# Parts of the exercise
1. List every food or drink that the Little Havana passage below gives a price for, with its price.
2. Reproduce the part of the Little Havana passage below that starts at "Living in Miami" and ends at "(SW Eighth Street).".

# Text passage
.....

Living in Miami as a young adult, I wore traditional guayaberas and ate (way too much) lechon asado. And when I visit the city today? My routine hasn't changed much. I still feel at home on Little Havana's Calle Ocho (SW Eighth Street).

For the moment, at least, Little Havana is as close as most Americans can get to experiencing Big Havana (the real Havana) since traveling to the Cuban capital is still a no-no. Although President Obama recently cut restrictions for Cuban Americans visiting relatives on the island and signaled that he'd like to improve relations between the two countries, the 47-year United States embargo remains firmly in place, limiting travel by most U.S. citizens.

No worries, though. Here are 10 ways to experience the distinctive Cuban vibe without crossing the Florida Straits:

1. Chow down. There are lots of places to sample Cuban food in Miami, but there's only one Versailles (3555 SW Eighth St., 305-444-0240), a meeting place for exile families for more than 30 years. Don't come to this sprawling restaurante for a romantic, candlelit dinner. Do come to savor the buzz of Little Havana and such affordable specialties as ropa vieja (shredded beef in a tomato Creole sauce, $10.50) and lechon asado (roast pork, $9.95). Dishes are typically served with rice and fried plantains. Wash it all down with a Presidente beer (from the Dominican Republic, $4.35) and save room for a creamy flan Cubano ($2.95). No reservations are necessary, but expect a 15-minute wait on weekend nights.

2. Buzz up. After a meal at Versailles, head to the restaurant's outdoor counter to sip a dark, lethally strong cup of cafe Cubano. I usually order a double ($1.35) so I can linger. Late on a recent night, I shared counter space with caffeinated members of the Miami police, fire and rescue squads.

.....

# Dataset content
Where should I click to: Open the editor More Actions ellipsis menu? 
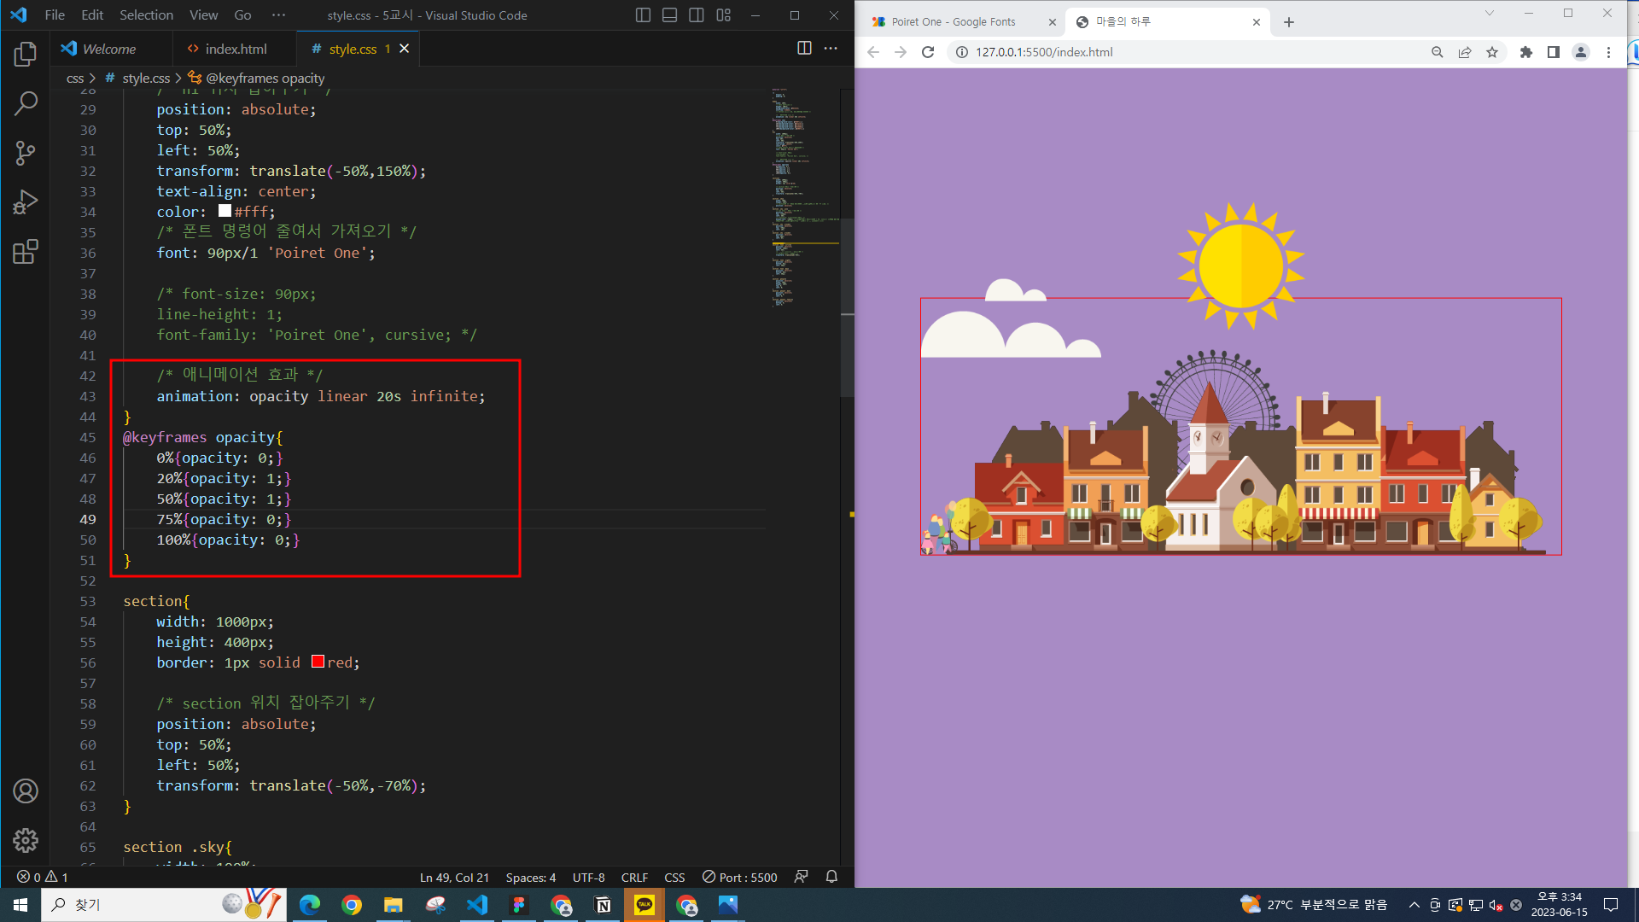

.....

# Solutions below
1.
- Ropa vieja: $10.50
- Lechon asado: $9.95
- Presidente beer: $4.35
- Flan Cubano: $2.95
- Double cafe Cubano: $1.35

2.
Living in Miami as a young adult, I wore traditional guayaberas and ate (way too much) lechon asado. And when I visit the city today? My routine hasn't changed much. I still feel at home on Little Havana's Calle Ocho (SW Eighth Street).